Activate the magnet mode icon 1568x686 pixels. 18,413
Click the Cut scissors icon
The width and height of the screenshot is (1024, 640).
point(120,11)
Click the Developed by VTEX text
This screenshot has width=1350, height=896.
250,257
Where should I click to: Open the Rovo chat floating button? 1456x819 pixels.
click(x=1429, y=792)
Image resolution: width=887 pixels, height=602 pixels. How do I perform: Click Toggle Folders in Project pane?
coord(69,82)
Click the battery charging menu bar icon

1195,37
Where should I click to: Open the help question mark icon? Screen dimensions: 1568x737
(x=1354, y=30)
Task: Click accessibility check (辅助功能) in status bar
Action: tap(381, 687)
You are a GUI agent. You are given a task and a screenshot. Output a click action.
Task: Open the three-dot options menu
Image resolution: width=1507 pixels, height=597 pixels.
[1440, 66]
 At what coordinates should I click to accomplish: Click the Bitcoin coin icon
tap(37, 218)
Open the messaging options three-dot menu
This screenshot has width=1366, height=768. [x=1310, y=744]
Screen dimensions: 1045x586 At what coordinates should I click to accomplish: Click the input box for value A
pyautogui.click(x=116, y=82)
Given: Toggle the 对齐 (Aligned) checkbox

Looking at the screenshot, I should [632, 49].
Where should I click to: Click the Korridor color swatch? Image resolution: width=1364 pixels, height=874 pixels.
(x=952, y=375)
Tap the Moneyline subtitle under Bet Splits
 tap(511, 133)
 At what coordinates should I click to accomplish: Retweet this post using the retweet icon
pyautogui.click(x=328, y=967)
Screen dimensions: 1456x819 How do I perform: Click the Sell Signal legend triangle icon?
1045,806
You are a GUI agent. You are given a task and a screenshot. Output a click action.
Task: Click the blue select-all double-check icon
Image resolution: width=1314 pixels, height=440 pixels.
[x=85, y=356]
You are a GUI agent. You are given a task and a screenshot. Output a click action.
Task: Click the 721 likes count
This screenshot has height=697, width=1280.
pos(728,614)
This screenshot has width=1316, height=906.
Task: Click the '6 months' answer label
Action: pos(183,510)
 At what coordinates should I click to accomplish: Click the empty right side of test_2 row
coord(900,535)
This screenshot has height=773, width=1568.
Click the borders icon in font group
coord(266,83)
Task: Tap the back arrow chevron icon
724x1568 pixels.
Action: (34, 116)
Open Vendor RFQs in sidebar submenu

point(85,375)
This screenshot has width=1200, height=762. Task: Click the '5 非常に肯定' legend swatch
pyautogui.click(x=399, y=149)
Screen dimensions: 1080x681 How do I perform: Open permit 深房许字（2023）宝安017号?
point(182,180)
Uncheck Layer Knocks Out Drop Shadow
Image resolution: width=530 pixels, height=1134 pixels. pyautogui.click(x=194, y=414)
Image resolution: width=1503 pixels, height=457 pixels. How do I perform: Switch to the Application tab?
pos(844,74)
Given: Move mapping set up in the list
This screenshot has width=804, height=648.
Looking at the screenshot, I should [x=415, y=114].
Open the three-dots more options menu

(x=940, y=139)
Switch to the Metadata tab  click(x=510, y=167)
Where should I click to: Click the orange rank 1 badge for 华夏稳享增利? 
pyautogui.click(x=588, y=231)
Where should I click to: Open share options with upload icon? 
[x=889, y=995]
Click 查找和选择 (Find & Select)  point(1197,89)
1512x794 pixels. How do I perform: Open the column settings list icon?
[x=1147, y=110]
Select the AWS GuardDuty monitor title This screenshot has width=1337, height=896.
──────────────────────────────
WHAT NEEDS TO BE DONE – Scale the records from the line containing "Click 查找和选择 (Find" through the end of the records, inclusive, and reproduce every line with its requests. Multiply each coordinate in the answers by 1.35 and round to whole numbers, with halves rounded up.

FINISHED EXERCISE –
Click 查找和选择 (Find & Select)  point(1616,120)
1512x794 pixels. How do I perform: Open the column settings list icon?
[x=1548, y=149]
Select the AWS GuardDuty monitor title This screenshot has width=1337, height=896.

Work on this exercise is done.